Please list each line below that contains the word "Task".

- _Material for this exercise_
= = = =
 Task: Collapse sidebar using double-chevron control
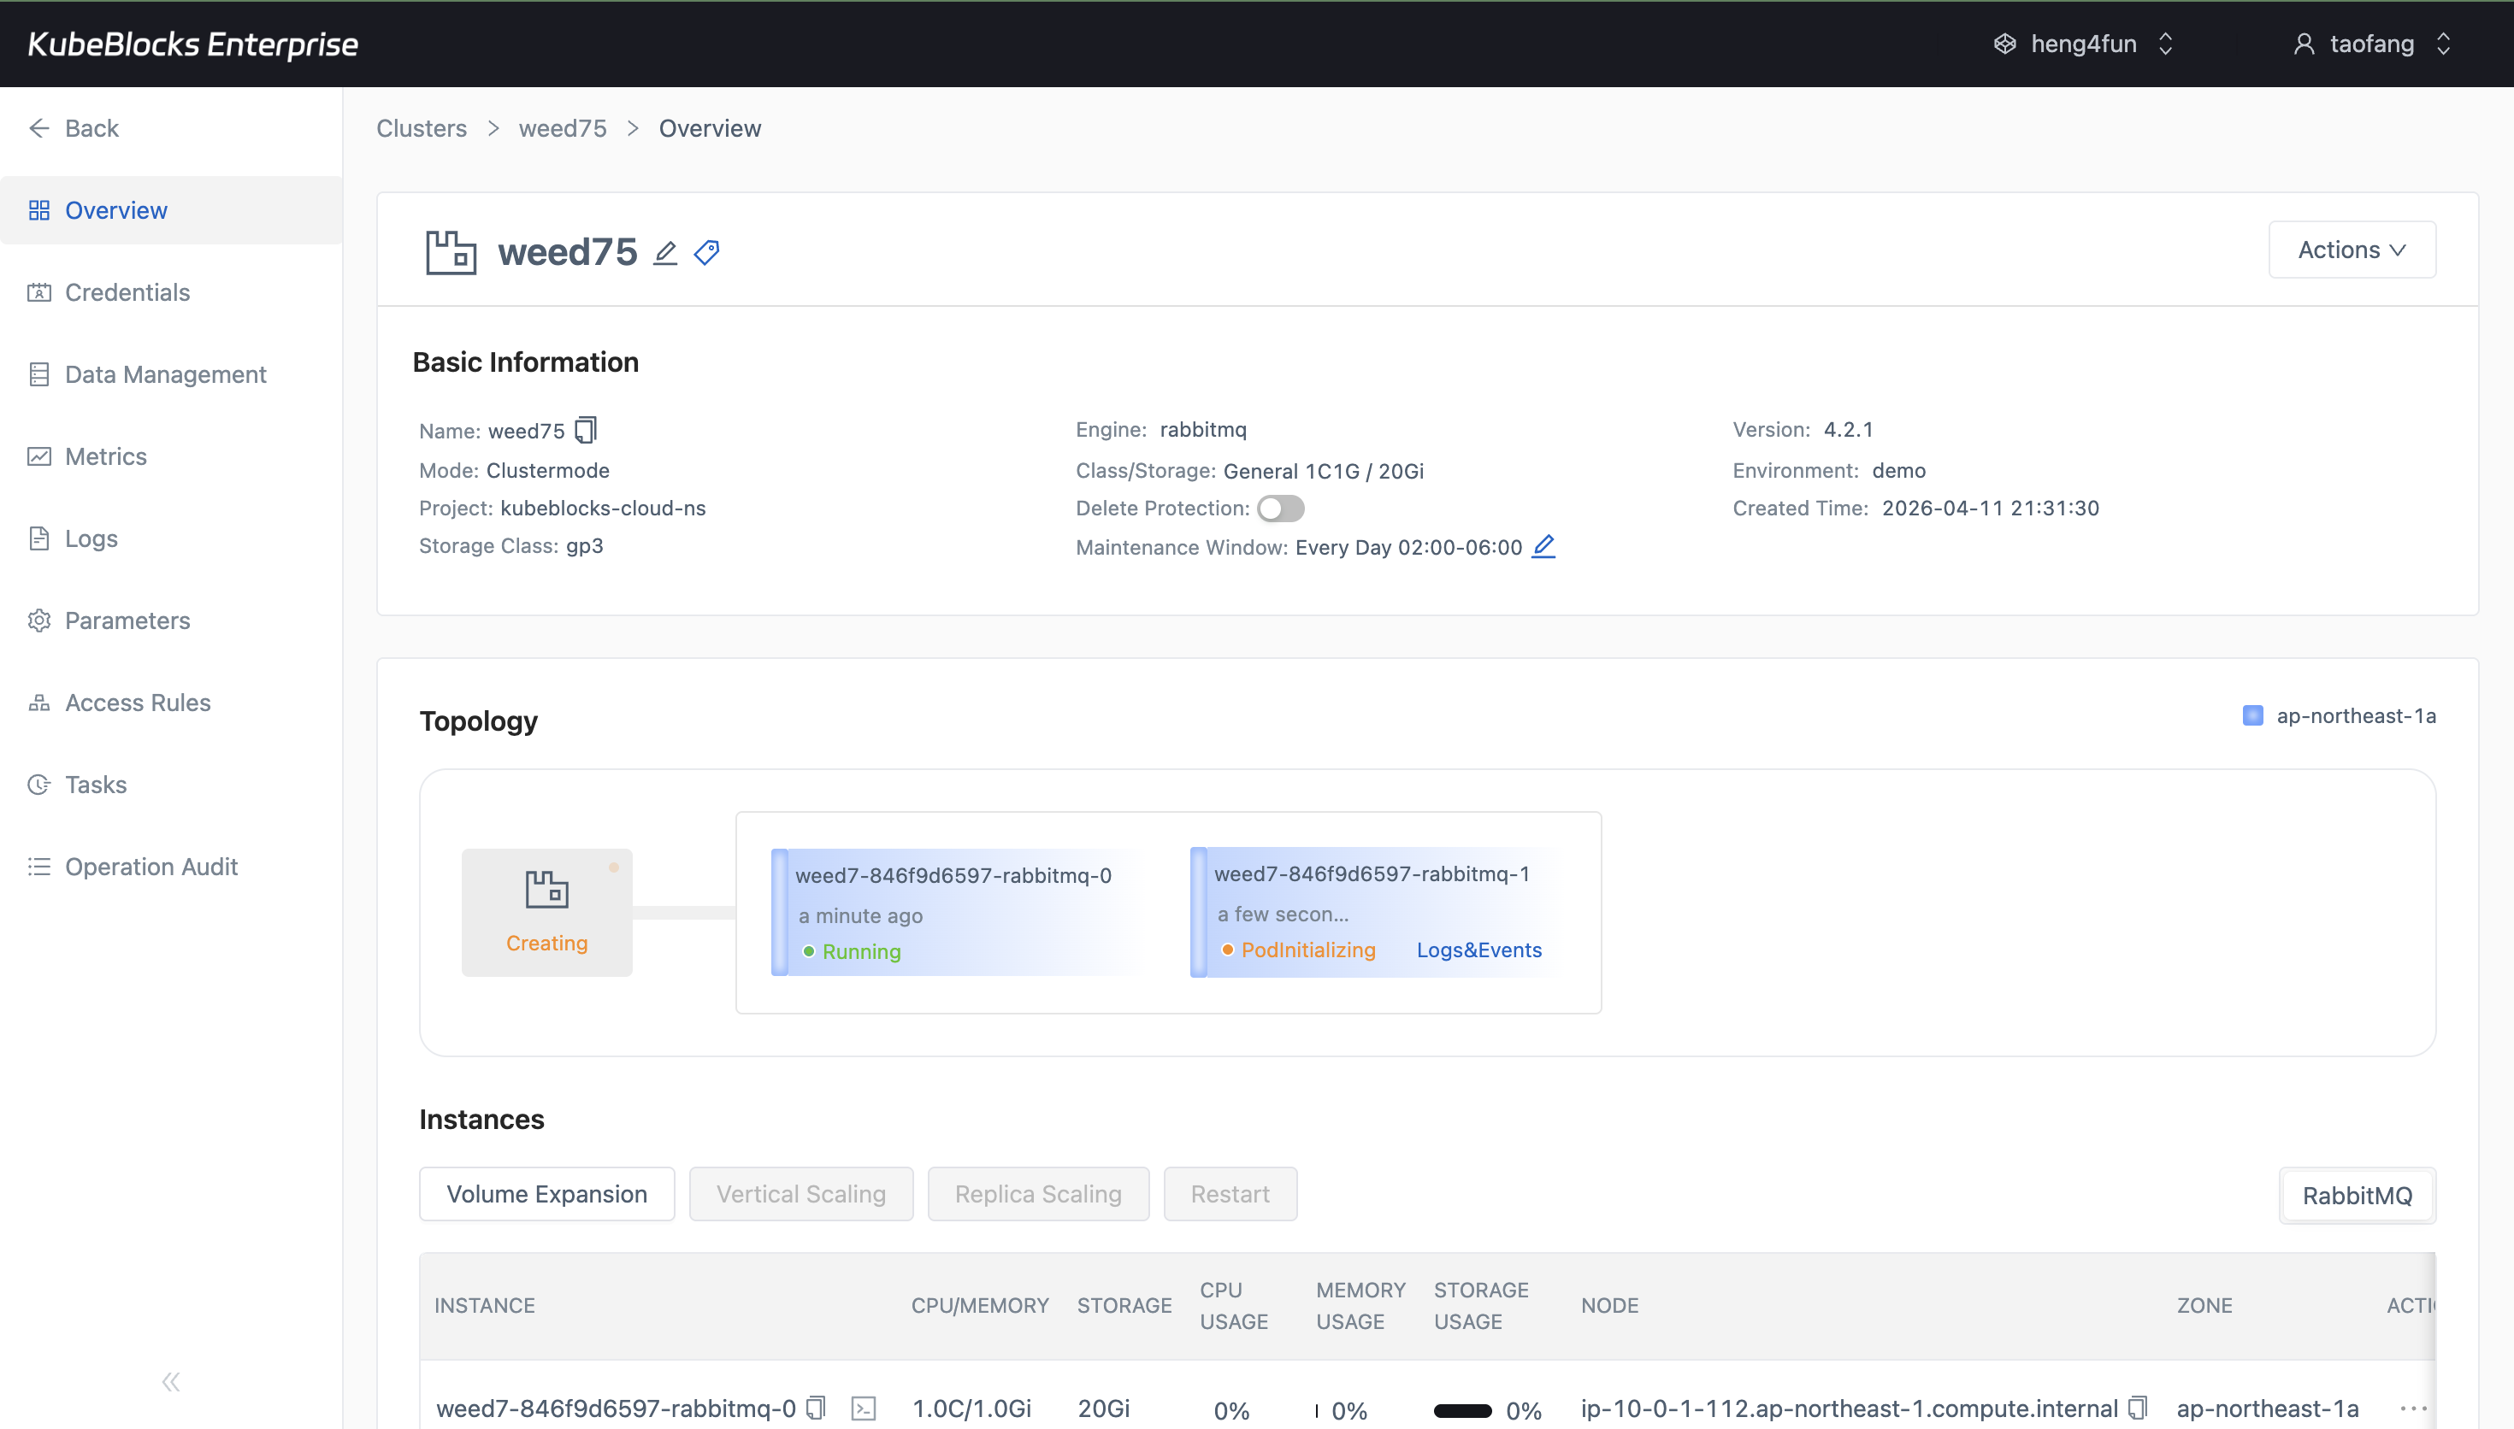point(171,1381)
= = = =
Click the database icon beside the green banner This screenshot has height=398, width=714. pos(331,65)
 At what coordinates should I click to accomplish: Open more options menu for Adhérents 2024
= = = =
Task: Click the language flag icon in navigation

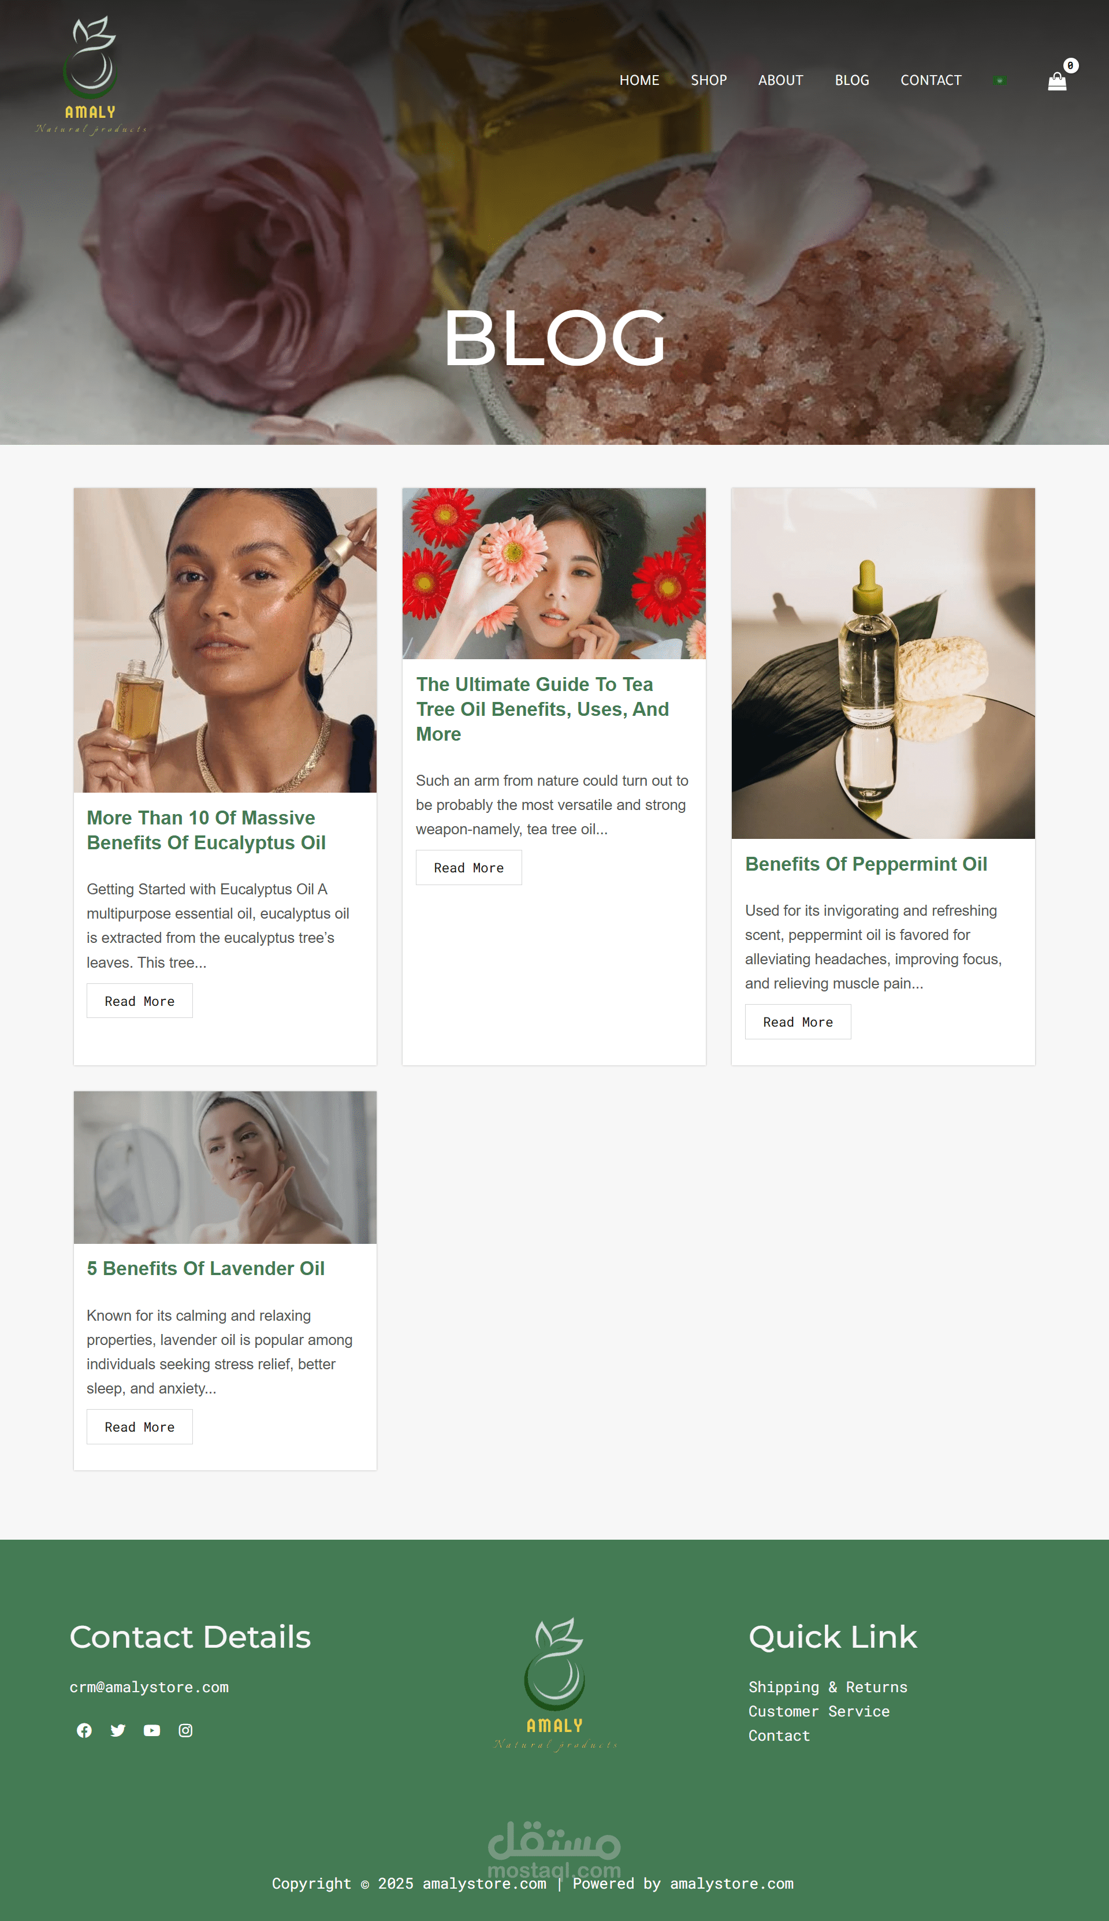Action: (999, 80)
= = = =
- _Exercise solution_
 Task: Collapse sidebar using double-chevron control
Task: Click the language flag icon in navigation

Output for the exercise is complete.